■ **Work to complete**: Copy out the entries below exactly as they stand, but only from the line containing "The image size is (2576, 1364)." through the line containing "Click the Add Domain button".

(Records provided Opens)

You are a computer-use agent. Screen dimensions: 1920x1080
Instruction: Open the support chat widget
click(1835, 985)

(Records provided Closes)
(Records provided Opens)

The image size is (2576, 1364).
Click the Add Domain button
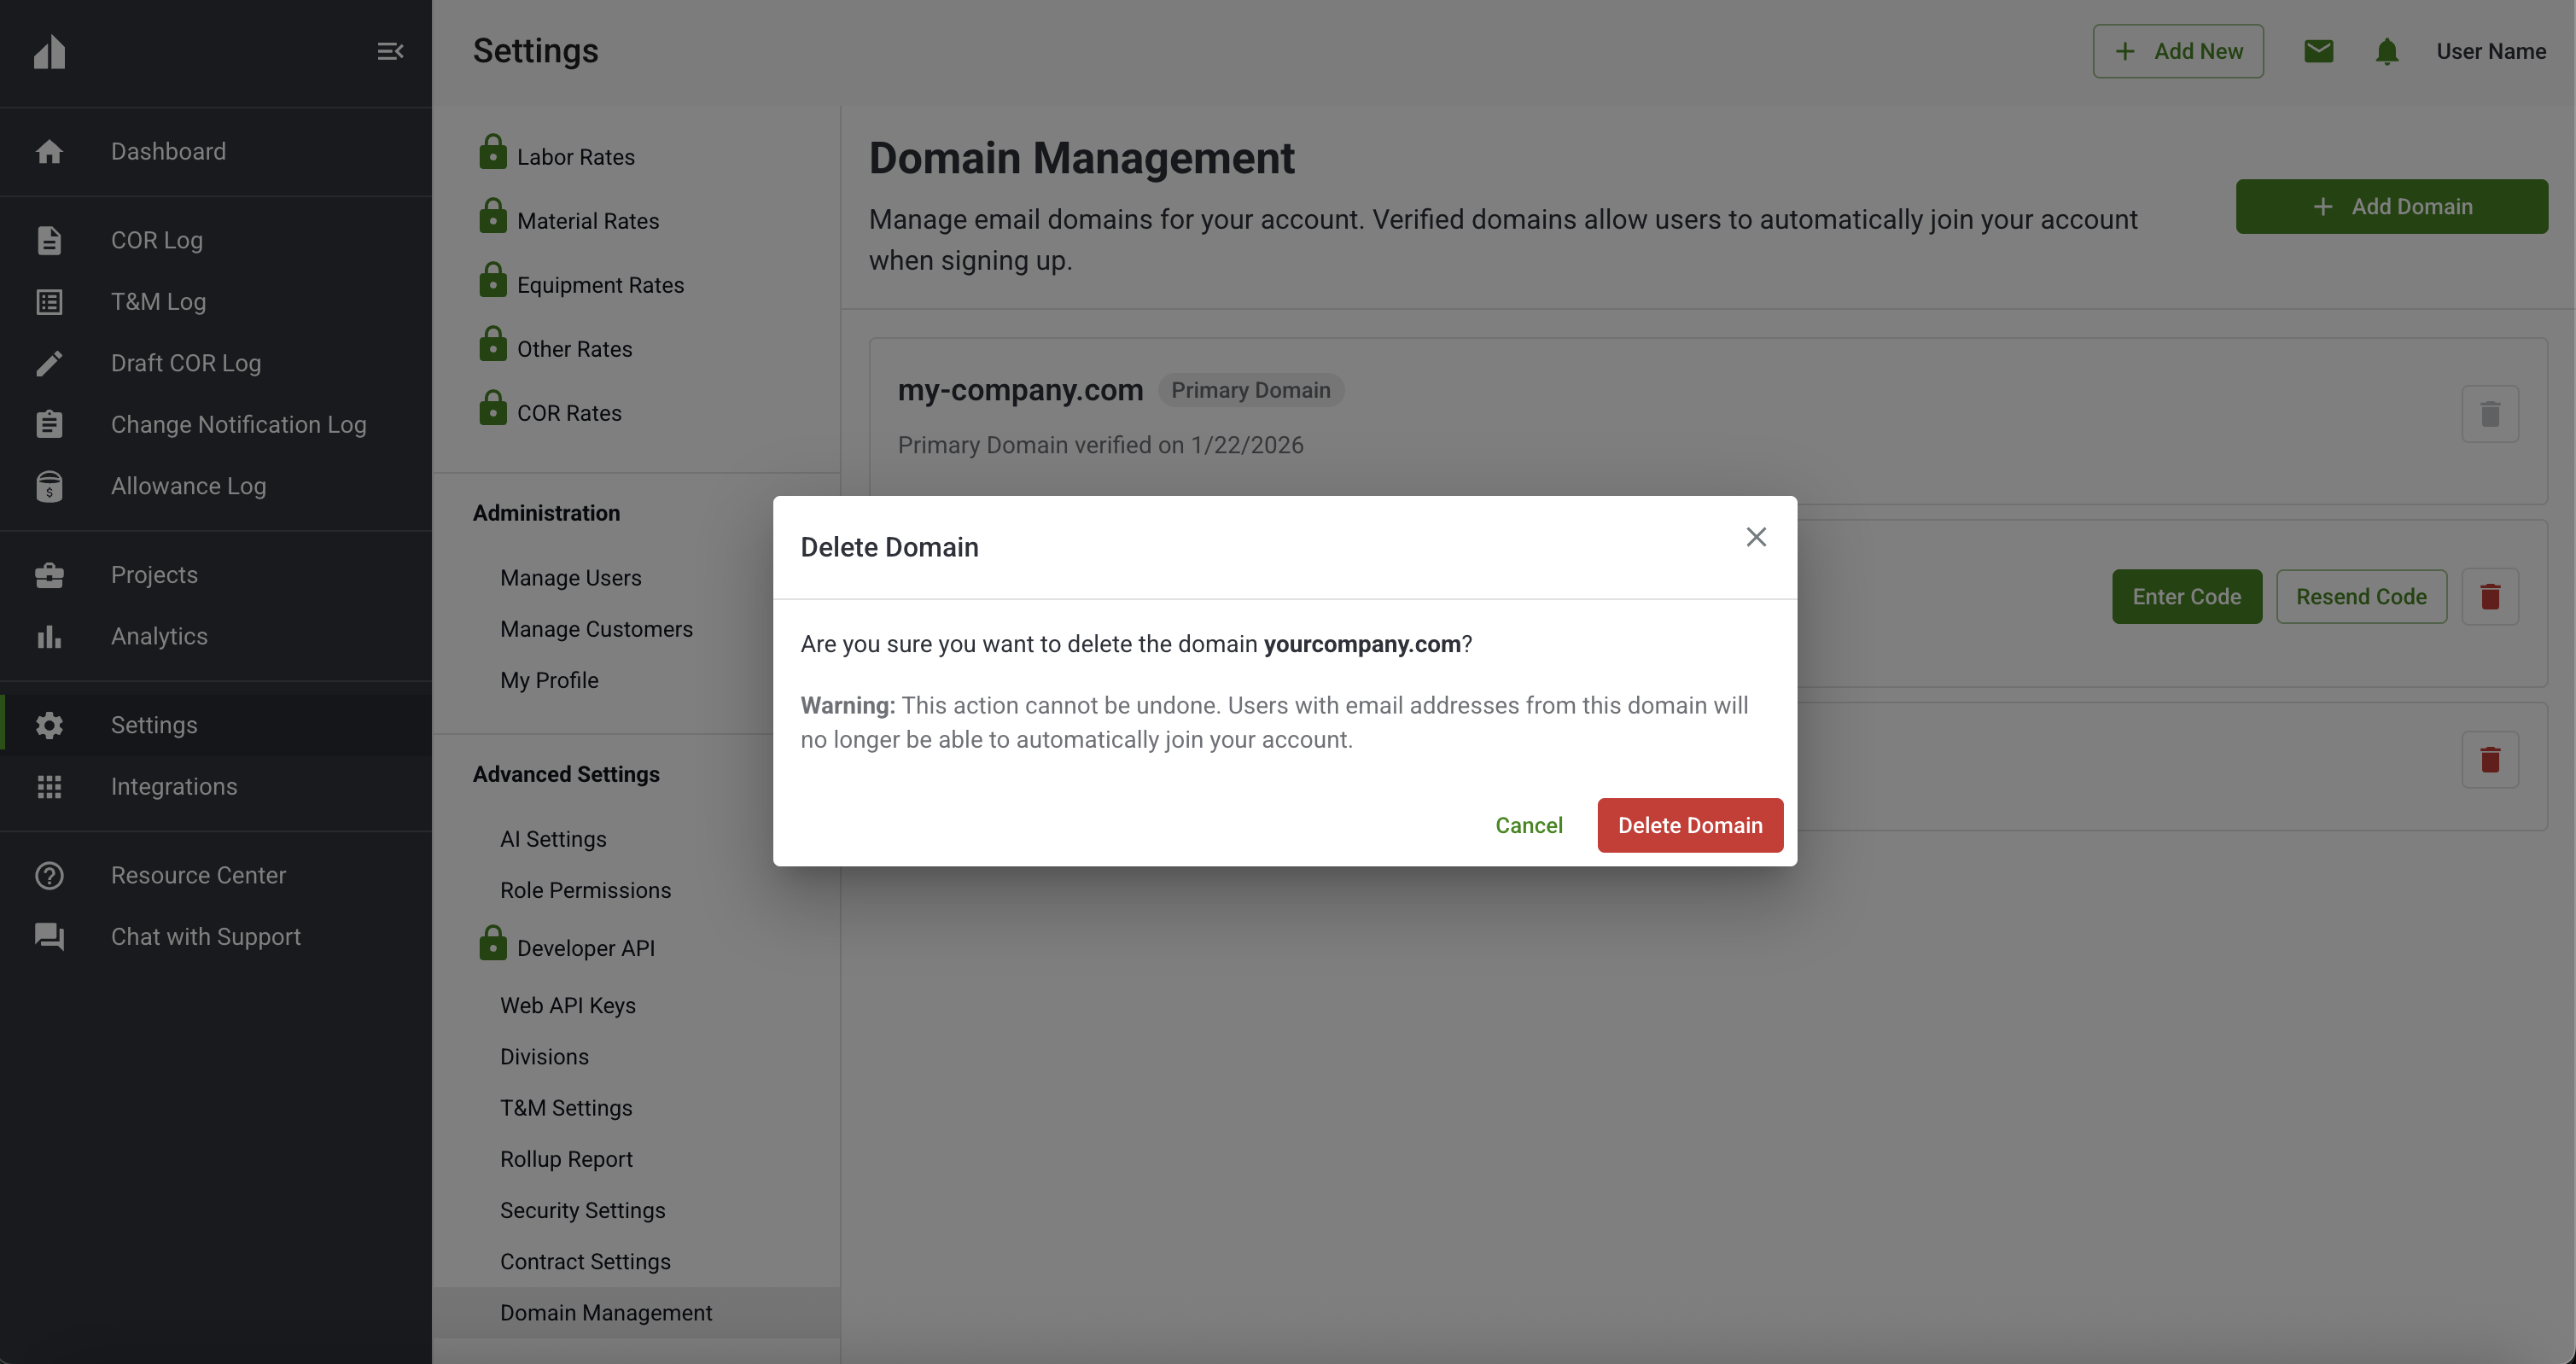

(Records provided Closes)

■ **Response to this task**:
The image size is (2576, 1364).
Click the Add Domain button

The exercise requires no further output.